Moreover, the Company made a full impairment provision of HK$759,934,000 (the "Impairment Provision") against its investment in Fortress Group Limited ("Fortress", a former associate of the Group) in the 2014/2015 fiscal year. The management is committed to maximising returns for its shareholders. Through several constructive negotiations, the Company entered into settlement agreements with each of PAG Asia I LP and its assignee PAGAC Fortress Holding I Limited and Sanpower. It is expected that the conclusions of the two settlement arrangements will bring approximately US$120,000,000 (approximately HK$930,000,000) to the Group, which exceeds the Impairment Provision. Such two settlement agreements are subject to the approval of the Company's shareholders.
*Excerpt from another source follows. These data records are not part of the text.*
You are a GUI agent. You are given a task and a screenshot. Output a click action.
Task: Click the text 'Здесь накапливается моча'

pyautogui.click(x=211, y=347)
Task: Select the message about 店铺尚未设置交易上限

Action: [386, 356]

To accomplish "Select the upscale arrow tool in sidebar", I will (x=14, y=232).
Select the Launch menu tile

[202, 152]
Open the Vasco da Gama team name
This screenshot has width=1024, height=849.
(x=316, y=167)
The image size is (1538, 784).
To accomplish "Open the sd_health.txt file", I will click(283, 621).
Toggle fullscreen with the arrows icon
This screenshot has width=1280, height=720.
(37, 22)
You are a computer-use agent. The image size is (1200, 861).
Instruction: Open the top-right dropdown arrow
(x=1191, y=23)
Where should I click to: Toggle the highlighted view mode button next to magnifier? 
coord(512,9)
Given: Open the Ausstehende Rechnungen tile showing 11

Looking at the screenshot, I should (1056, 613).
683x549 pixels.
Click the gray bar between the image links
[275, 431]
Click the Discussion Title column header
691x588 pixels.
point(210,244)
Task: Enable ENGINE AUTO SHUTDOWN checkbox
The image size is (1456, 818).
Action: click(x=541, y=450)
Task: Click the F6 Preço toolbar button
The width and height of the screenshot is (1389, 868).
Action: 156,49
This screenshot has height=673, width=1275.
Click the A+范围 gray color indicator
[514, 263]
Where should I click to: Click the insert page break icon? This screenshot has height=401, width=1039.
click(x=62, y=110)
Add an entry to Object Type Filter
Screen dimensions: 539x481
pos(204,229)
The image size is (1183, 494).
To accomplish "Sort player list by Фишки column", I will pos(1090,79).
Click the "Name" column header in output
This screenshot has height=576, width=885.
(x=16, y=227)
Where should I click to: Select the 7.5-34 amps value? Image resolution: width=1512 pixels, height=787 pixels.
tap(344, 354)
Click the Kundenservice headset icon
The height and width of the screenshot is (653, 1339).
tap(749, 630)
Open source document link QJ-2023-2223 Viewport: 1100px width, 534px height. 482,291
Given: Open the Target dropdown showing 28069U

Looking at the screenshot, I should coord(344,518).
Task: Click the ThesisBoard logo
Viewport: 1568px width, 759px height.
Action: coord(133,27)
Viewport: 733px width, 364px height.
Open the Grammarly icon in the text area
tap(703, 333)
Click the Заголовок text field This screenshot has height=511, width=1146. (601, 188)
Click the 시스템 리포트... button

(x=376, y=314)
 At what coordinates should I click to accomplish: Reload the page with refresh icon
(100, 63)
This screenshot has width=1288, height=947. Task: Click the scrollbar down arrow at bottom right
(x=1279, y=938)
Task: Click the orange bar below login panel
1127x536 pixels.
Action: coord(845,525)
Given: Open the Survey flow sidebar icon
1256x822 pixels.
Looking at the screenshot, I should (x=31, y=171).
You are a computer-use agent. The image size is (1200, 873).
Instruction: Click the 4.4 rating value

Mr. Kam Yuen continued, "During the Reporting Period, the Group is still undergoing business strategies transformation. Whilst our healthcare services segment delivers business development as expected, our medical devices segment faces challenges. Importantly, the Group is determined to seek investment opportunities in the broad healthcare market. As such, the Company teamed up with The University of Texas at MD Anderson Cancer Center in the U.S.A. and an independent strategic investor to establish Cellenkos Inc., which focuses on umbilical cord blood derived T-regulatory cellular therapies. The Group will actively integrate its existing resources so as to improve its overall competitiveness."

Continuing Operations

Healthcare Services Segment

During the Reporting Period, healthcare services revenue increased by 2.4% year-on-year to HK$31,885,000, accounting for 26.2% of total revenue from continuing operations. Revenue generated from hospital management business and medical insurance administration business were HK$29,901,000 and HK$1,984,000, accounting for 93.8% and 6.2% of healthcare services revenue respectively.

Hospital Management Business. Beijing Qinghe Hospital ("Qinghe Hospital") obtained its license in late 2015, and Beijing Sunbow Obstetrics & Gynecology Hospital ("Sunbow O&G Hospital") was officially opened in October 2016. Over the years, leveraging on its well-known brand and sound reputation, Shanghai East International Medical Center ("SEIMC") had achieved a steady development and provided premium healthcare services to the affluent people in Shanghai and the surrounding neighbourhoods. During the Reporting Period, SEIMC made revenue growth contribution to the hospital management business. The management believes the revenue, profit and cash flow of Qinghe Hospital will improve progressively once it is fully operational.

Medical Insurance Administration Business. The Group's self-developed claim administration system continues to gain recognition and accreditation by the market and end users. This has helped the Group in building a sound reputation in the insurance sector while expanding its sales channels. The management expects that the Group will explore more collaboration opportunities with insurance companies while its self-developed claim administration system obtained broader recognition. As a result, the Group will enhance its operational efficiency as well as its profitability.

Medical Devices Segment

Medical devices revenue decreased by 24.8% year-on-year to HK$87,615,000, accounting for 72.0% of total revenue from continuing operations. The decrease was mainly attributable to the increasing competition in the medical devices market. The Group proactively adjusted its marketing strategy and lowered its Autologous Blood Recovery System selling price in order to cushion the decrease in the sales of medical device consumables.